EXERCISE ▸ Where in the listing does the word "Task" appear? Report each line that holds it.
#####
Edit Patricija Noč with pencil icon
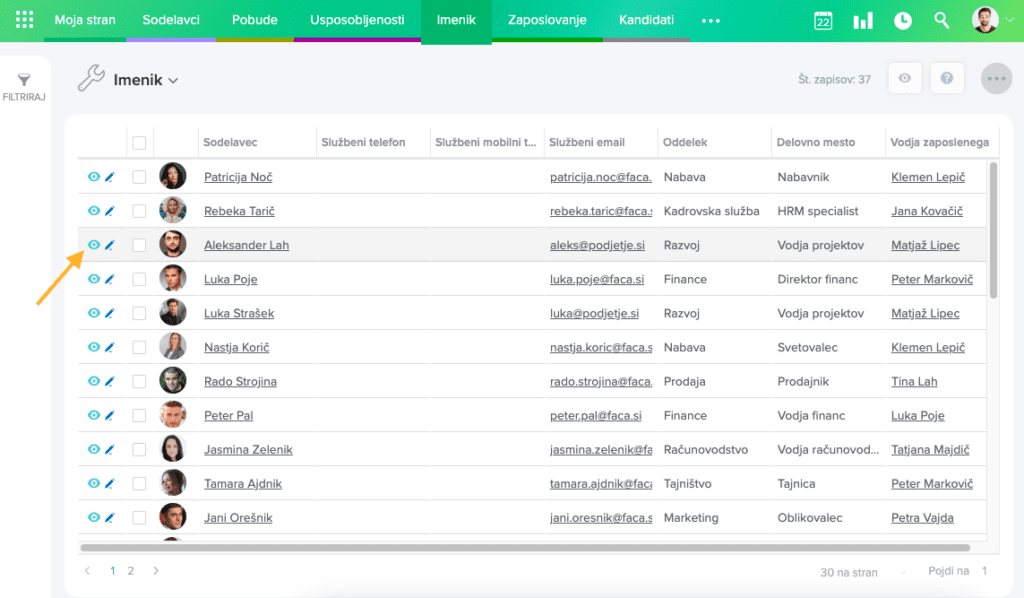The image size is (1024, 598). coord(110,177)
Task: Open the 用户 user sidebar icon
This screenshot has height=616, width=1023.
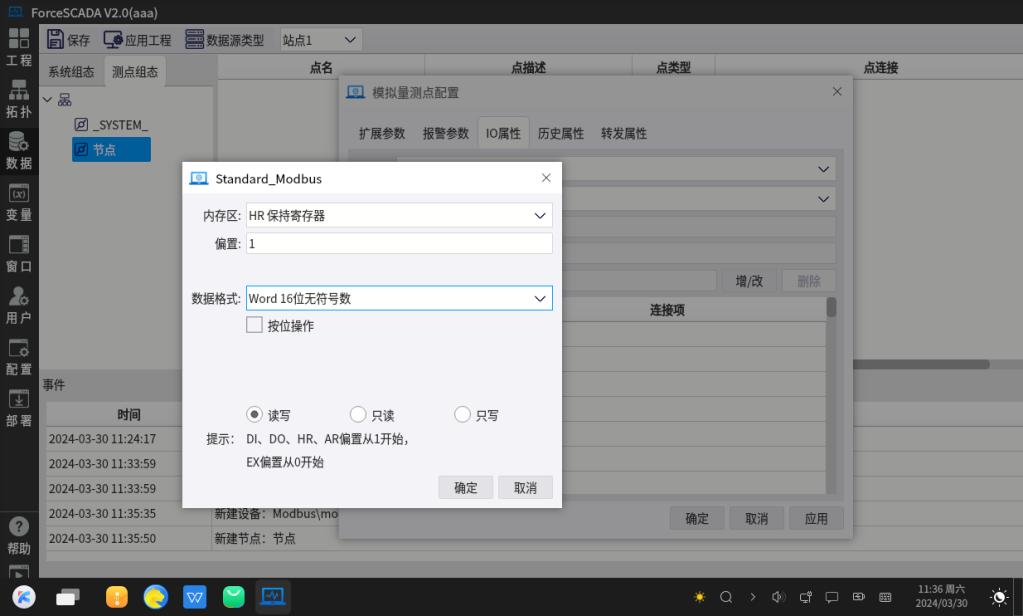Action: pyautogui.click(x=19, y=306)

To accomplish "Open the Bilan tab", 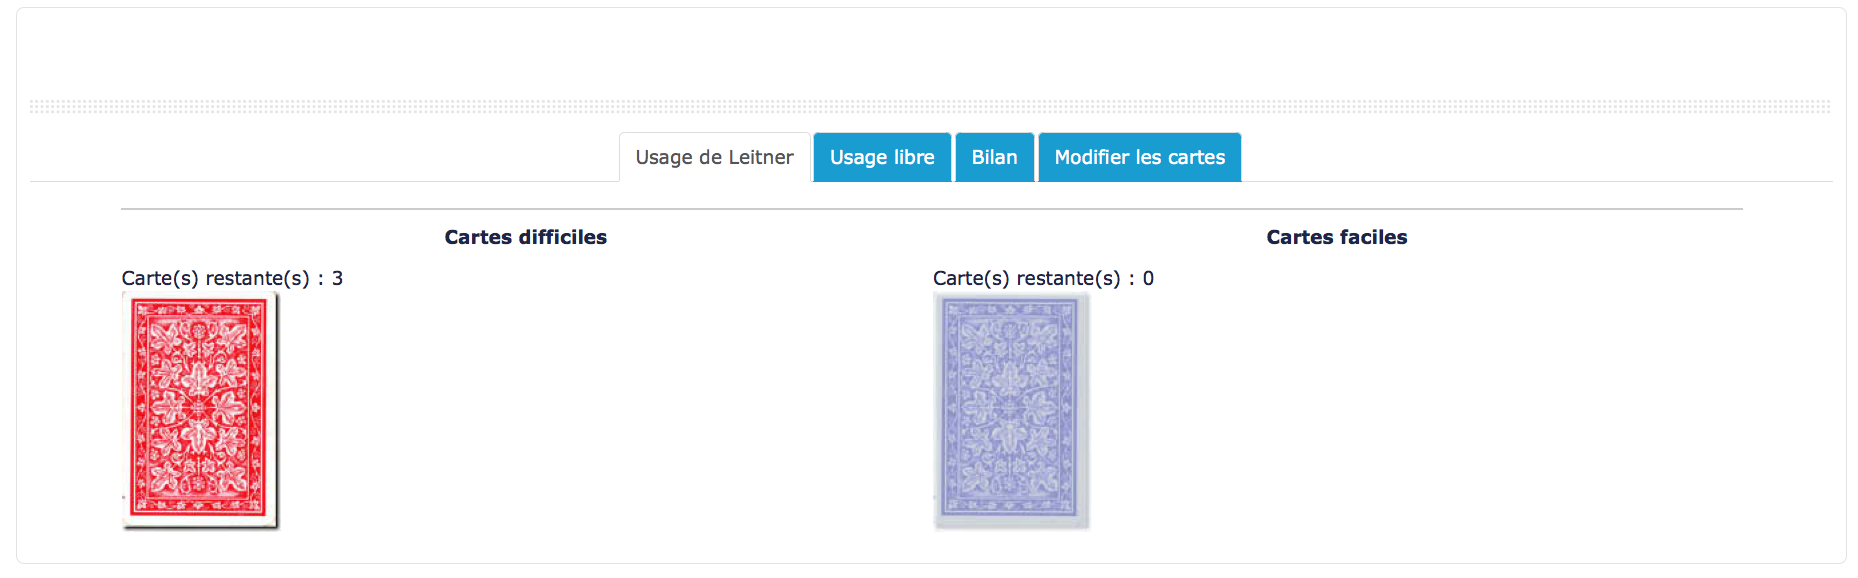I will pyautogui.click(x=994, y=157).
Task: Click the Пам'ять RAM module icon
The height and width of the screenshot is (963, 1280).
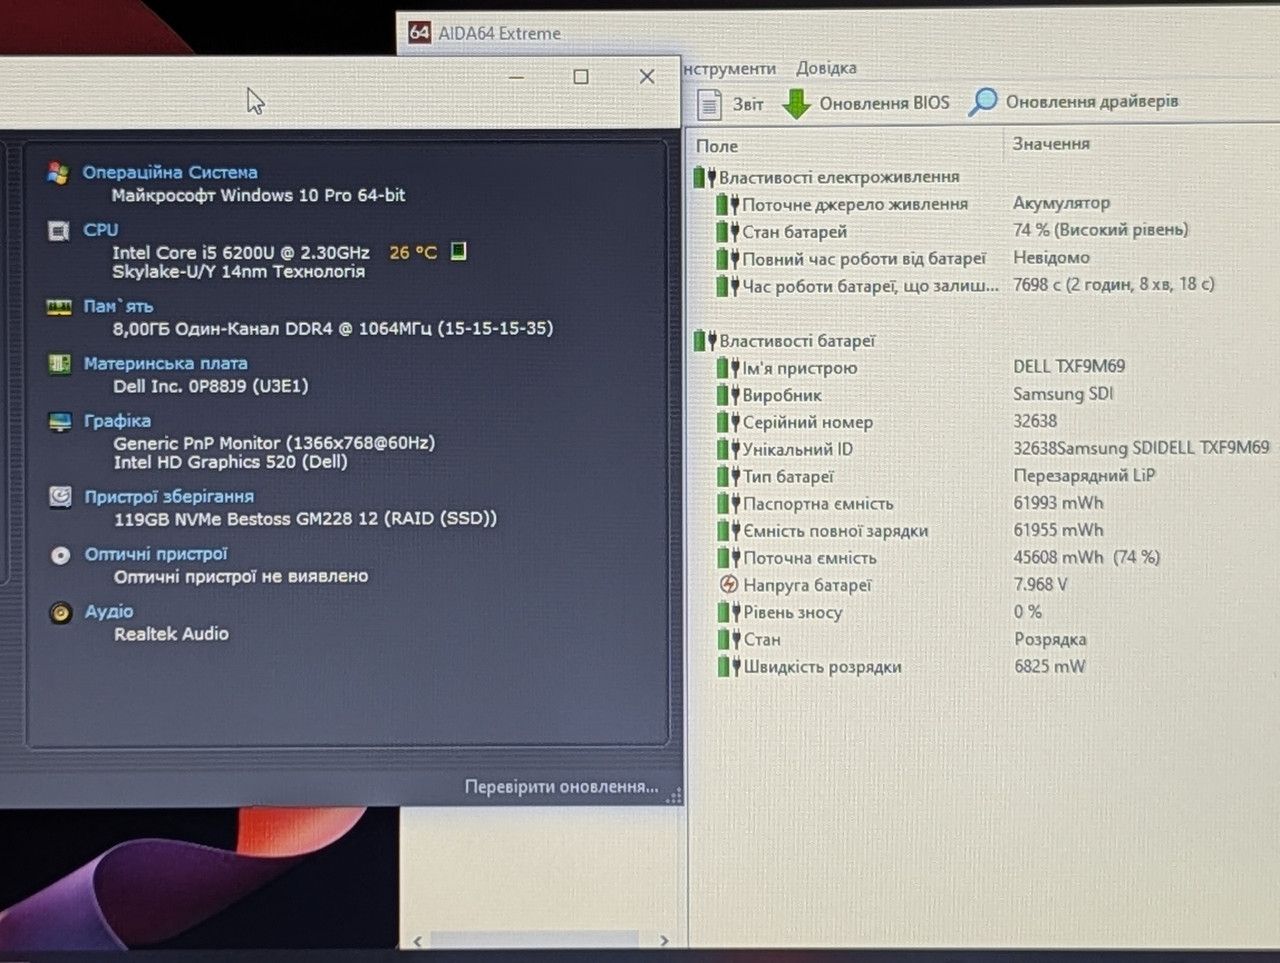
#####
COMPLETED EXERCISE ▸
Task: Open the 用户 user sidebar icon
Task: Click the Пам'ять RAM module icon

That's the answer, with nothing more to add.